*** Supplied records ***
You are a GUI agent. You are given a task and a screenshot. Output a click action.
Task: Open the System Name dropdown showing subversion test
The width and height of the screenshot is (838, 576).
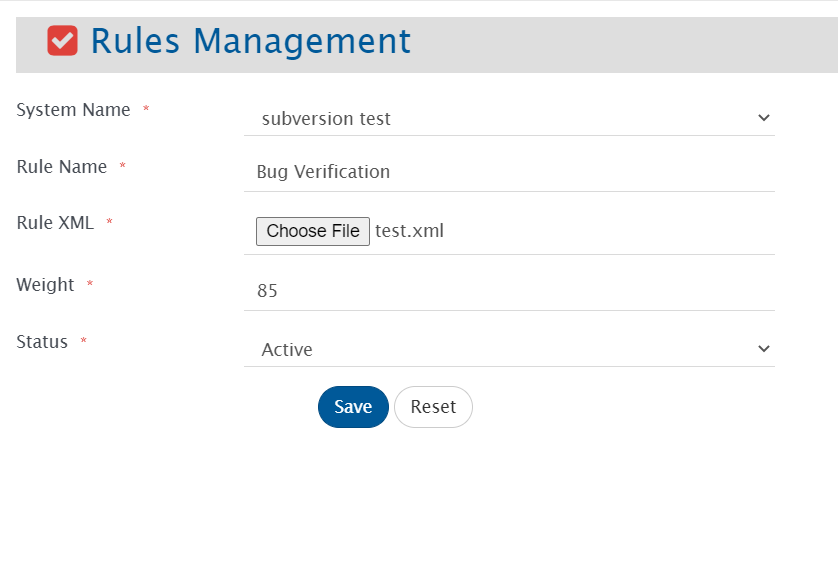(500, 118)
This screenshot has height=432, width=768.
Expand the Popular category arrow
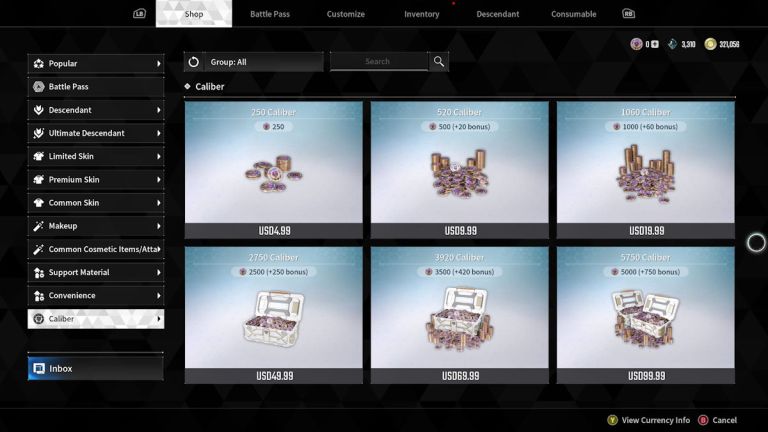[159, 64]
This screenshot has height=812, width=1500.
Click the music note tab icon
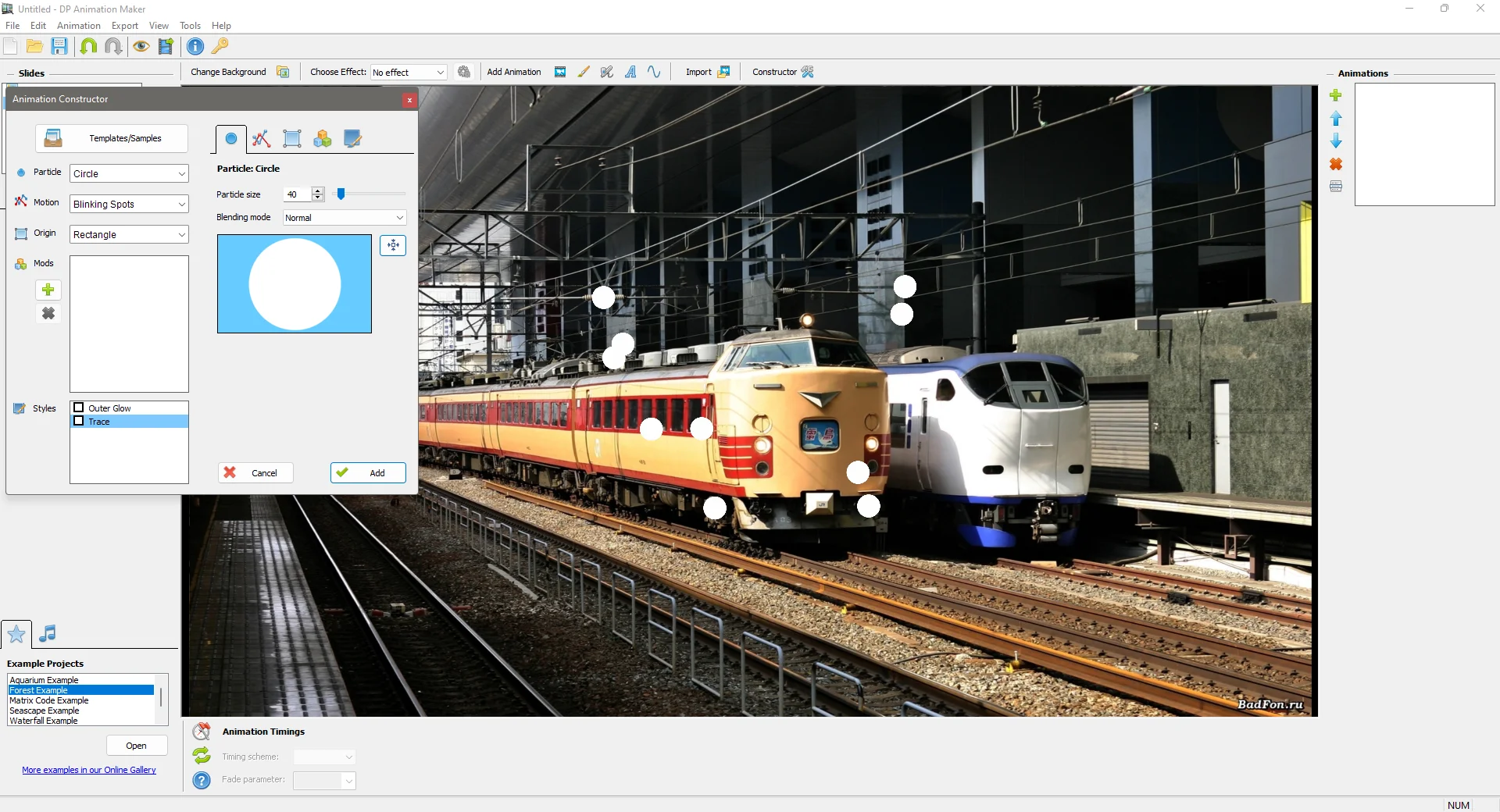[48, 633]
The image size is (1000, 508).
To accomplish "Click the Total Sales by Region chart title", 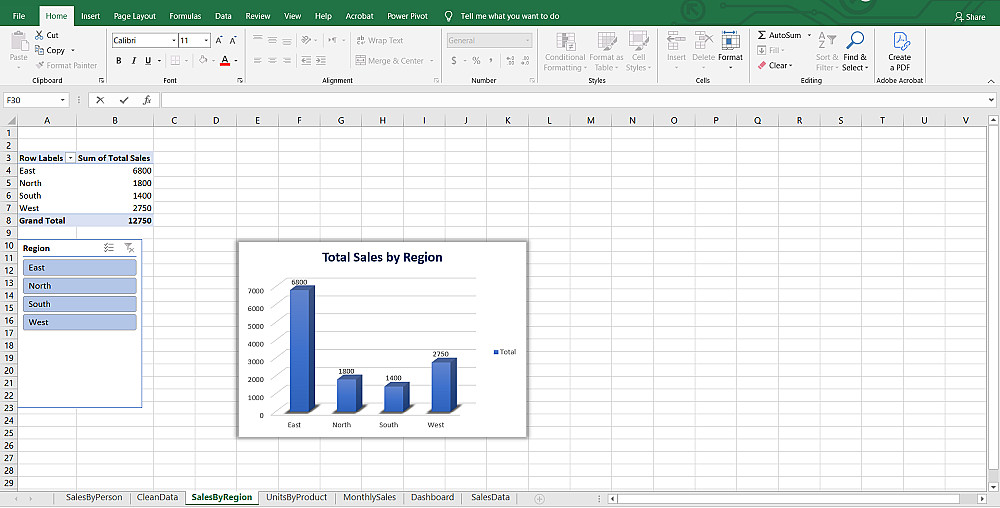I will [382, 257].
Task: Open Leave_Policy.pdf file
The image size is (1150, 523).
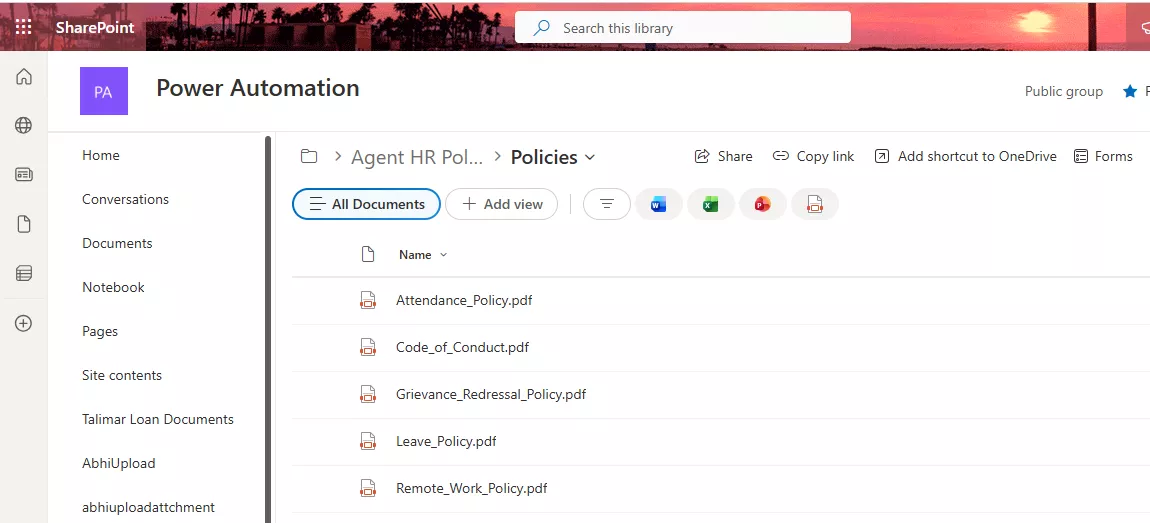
***
* Aim of the task:
Reply with only the number of lines in the entries that contain the word "size".

* The completed task:
2